The Virginia Supreme Court recently reemphasized the jury’s role in resolving fact issues, while reaffirming the standard for establishing an employer’s vicarious liability for its employees’ tortious (wrongful) acts.
The case is Our Lady of Peace, Inc. v. Morgan, 832 S.E.2d 15 (2019). The facts are horrible. The employer, Our Lady of Peace, is a nursing home. The employee was a nursing assistant. The victim was a nursing home resident who at the time of the incident was “weak, ill, partially paralyzed, helpless, and unable to cry out for help.”
One morning in August 2013, the employee “entered [the victim’s] room and undertook to provide care to her with the door closed and the privacy curtains drawn, with no one else present in the room except [her] disabled roommate.” At the time, she was bedridden, noncommunicative, and nourished by a feeding tube.
He allegedly entered the room with the intent to perform his assigned duties. Once there, while “performing his duties . . . in the course and scope of his employment . . ., [he] engaged in wrongful conduct that included, but was not limited to, raping” her as she lay incapacitated on her bed (emphasis added). In addition to rape, his wrongful conduct included “acts of touching, sexually abusing, and molesting” her.
The administrator of the victim’s estate filed suit against the employee and Our Lady of Peace. The estate asserted a variety of claims against the nursing home, including vicarious liability for the employee’s assault and battery.
Vicarious Liability
The standard for imposing vicarious liability on an employer for the tortious acts of its employee has not changed. The employer can be found liable—under the legal doctrine respondeat superior (Latin for let the master answer)—”if the employee was performing his employer’s business and acting within the scope of his employment.” The issue becomes what is within the scope of employment? According to the Virginia Supreme Court:
respondeat superior applies only when the relation of master and servant is shown to exist between the wrongdoer and the person sought to be charged for the result of some neglect or wrong at the time and in respect to the very transaction out of which the injury arose.” Under this job-related-service principle, while it is true that vicarious liability “is not limited to those acts of the servant which promote the object of the employment,” it is equally true that no such liability can be imposed if the tortious act did not arise out of the “very transaction,” or service or task, that the employee was being paid to perform.
In other words, to hold the employer liable, the employee’s wrongful actions must have taken place while he was performing a service or task he was being paid to perform.

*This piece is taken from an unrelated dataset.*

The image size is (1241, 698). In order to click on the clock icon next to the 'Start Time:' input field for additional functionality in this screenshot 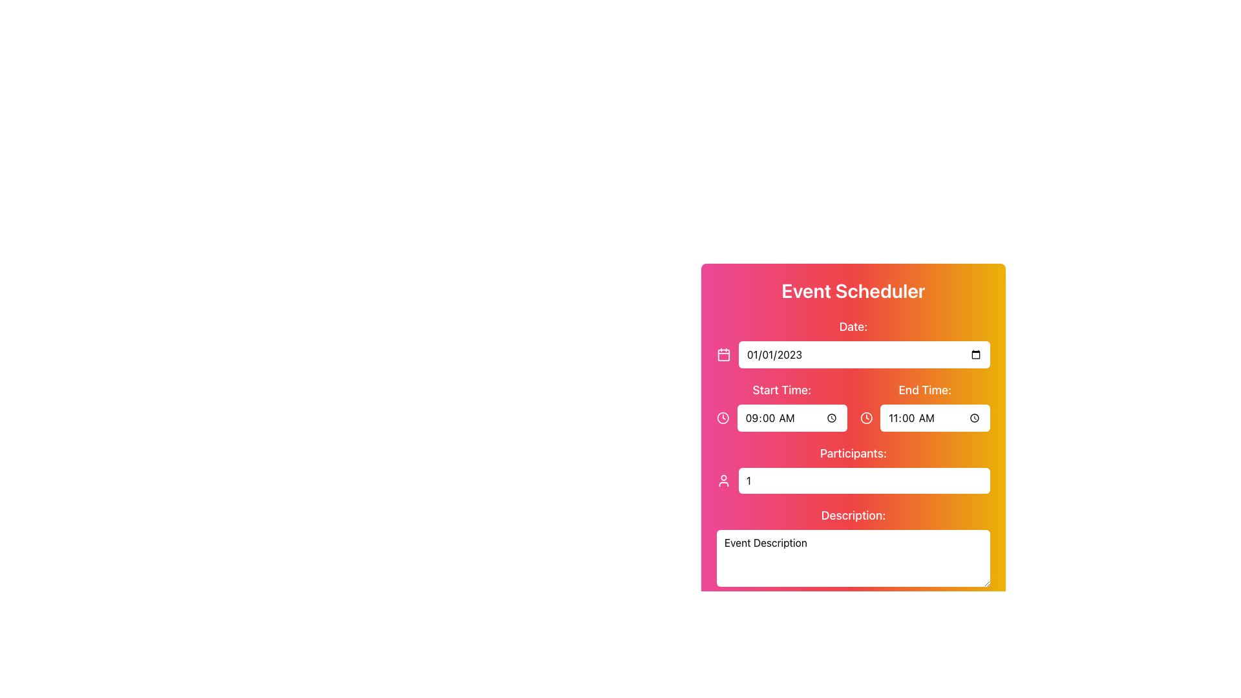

The employee’s motive in committing the tortious act isn’t determinative in establishing a defense. It may be determinative, however, “in cases where the bad motive is accompanied by a deviation from the employer’s business” that is “marked and unusual” as opposed to “slight.”
The burden of proof for a vicarious liability claim in Virginia is unique because once a complaint alleges the existence of an employment relationship at the time of the wrongful action, the defendant bears the burden of production (offering sufficient evidence) for the scope-of-employment defense.
Our Lady of Peace attempted to have the claim dismissed before trial and argued allegations of molestation and rape made in the original complaint rebutted any presumption the employee was acting in the scope of his employment at the time of the wrongful acts.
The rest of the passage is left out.